Google's Sameer Samat took centre stage to discuss exciting advancements in Android, all centered around the power of AI. Three key breakthroughs are slated for this year:

Enhanced search: Android search is getting a boost. Users can expect a more intuitive and powerful search experience.

Gemini as your AI assistant: Get ready to interact with your Android device in a whole new way. Gemini is poised to become your personal AI assistant, seamlessly integrated within the Android ecosystem.

On-Device AI for unmatched experiences: On-device AI capabilities are expanding, unlocking a new wave of innovative and personalised experiences on your Android device.

As part of these advancements, Circle to Search, a feature that allows users to search information based on what's on their screen, will be available on a wider range of Android phones, going beyond Samsung Galaxy and Google Pixel devices.

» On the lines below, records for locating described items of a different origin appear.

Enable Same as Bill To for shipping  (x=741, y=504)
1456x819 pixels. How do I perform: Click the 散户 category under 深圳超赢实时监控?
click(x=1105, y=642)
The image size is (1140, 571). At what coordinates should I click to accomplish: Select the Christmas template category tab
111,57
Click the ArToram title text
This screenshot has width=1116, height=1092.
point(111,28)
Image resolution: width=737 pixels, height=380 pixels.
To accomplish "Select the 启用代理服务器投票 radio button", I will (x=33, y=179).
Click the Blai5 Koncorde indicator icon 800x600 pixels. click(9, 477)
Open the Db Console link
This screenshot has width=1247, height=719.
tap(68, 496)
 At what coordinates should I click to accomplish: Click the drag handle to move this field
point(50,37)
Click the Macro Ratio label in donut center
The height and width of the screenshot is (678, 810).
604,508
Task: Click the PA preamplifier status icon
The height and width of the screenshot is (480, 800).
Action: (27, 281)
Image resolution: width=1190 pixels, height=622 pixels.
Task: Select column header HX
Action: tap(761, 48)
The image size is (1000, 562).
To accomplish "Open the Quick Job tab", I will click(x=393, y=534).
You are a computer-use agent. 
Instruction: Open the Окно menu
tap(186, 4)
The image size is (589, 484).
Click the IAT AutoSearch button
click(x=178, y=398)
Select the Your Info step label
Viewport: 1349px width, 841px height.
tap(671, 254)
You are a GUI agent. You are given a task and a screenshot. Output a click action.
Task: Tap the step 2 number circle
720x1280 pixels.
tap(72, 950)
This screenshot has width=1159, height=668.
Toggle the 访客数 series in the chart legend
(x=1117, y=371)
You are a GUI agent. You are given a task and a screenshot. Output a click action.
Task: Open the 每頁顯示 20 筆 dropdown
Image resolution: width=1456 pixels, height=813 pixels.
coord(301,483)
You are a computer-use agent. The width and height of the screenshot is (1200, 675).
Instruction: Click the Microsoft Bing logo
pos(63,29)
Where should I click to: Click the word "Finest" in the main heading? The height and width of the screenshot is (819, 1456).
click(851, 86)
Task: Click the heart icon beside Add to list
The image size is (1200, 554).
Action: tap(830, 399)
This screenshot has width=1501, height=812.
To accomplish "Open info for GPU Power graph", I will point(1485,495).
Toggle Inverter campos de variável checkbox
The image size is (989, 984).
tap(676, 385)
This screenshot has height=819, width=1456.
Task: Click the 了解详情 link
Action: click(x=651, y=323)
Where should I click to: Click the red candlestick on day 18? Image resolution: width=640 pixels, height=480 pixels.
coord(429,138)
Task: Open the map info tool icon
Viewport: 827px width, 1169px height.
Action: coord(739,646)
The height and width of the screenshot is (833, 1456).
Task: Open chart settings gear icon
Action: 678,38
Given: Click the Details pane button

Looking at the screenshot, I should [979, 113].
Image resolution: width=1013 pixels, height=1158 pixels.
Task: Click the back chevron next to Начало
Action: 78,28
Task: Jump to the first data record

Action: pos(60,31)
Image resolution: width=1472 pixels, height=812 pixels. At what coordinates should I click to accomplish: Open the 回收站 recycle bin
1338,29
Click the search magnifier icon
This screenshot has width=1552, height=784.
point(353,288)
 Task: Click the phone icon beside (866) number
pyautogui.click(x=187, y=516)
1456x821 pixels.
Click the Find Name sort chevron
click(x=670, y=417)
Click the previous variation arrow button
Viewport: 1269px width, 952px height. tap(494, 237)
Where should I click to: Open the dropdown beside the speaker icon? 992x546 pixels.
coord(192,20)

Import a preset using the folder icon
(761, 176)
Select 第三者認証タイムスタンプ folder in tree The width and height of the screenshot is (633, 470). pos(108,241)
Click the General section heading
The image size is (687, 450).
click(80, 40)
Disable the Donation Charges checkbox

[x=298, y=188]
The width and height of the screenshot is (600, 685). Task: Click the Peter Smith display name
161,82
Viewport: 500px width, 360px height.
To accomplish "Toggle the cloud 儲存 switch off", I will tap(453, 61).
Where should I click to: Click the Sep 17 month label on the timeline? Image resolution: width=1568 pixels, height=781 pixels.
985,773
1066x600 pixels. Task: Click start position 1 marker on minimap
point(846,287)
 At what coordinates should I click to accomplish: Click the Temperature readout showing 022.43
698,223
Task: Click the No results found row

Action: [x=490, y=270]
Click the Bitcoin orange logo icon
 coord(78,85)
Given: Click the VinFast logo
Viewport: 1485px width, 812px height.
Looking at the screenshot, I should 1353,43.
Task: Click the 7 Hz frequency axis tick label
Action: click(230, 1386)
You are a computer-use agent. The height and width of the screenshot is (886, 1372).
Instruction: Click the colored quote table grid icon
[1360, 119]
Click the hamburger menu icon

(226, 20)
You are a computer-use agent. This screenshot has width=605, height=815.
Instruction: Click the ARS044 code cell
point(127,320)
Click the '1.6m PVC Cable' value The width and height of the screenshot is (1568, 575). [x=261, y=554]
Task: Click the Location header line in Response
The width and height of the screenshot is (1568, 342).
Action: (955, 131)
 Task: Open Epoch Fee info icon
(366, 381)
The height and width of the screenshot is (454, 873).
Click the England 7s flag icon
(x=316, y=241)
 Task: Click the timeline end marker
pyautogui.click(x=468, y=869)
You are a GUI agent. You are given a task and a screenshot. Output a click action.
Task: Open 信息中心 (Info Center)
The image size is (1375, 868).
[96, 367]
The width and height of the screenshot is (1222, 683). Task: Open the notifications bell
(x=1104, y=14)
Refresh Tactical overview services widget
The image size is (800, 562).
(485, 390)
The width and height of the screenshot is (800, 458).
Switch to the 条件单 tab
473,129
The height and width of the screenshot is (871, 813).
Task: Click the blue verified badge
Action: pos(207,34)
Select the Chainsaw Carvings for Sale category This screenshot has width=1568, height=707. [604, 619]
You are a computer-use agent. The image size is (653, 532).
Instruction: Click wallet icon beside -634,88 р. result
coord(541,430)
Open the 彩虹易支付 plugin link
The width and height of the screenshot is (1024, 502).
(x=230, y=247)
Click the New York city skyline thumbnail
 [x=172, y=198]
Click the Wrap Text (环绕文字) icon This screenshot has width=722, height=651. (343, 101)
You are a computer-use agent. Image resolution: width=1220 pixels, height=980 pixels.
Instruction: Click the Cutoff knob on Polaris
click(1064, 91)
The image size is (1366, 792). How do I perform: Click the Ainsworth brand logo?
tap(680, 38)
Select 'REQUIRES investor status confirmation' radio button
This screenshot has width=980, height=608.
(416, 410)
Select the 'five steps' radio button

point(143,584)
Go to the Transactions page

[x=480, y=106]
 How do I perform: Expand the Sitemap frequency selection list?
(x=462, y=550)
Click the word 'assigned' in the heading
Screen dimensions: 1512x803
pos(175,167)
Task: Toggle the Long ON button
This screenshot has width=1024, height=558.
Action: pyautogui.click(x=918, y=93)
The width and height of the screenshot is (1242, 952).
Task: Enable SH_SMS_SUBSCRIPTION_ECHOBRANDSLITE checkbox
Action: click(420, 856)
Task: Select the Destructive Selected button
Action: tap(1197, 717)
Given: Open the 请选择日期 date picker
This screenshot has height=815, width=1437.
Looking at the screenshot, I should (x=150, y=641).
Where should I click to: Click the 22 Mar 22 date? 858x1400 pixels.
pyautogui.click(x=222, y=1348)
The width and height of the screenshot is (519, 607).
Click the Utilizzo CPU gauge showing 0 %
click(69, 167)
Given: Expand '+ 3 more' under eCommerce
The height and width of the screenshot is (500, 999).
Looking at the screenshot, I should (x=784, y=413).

It should be noted that Gemini can now appear as an overlay on top of your current app, providing seamless assistance without interrupting your workflow. Furthermore, a new drag-and-drop feature allows you to effortlessly transfer images from Gemini to other apps. Finally, say goodbye to tedious PDF searches. Gemini can now analyse entire documents to answer your questions, saving you valuable time and frustration.

To conclude, Google stated that it prioritises responsible AI development by adhering to strict principles for service usage. This includes marking AI-generated content like images, audio, and video with watermarks.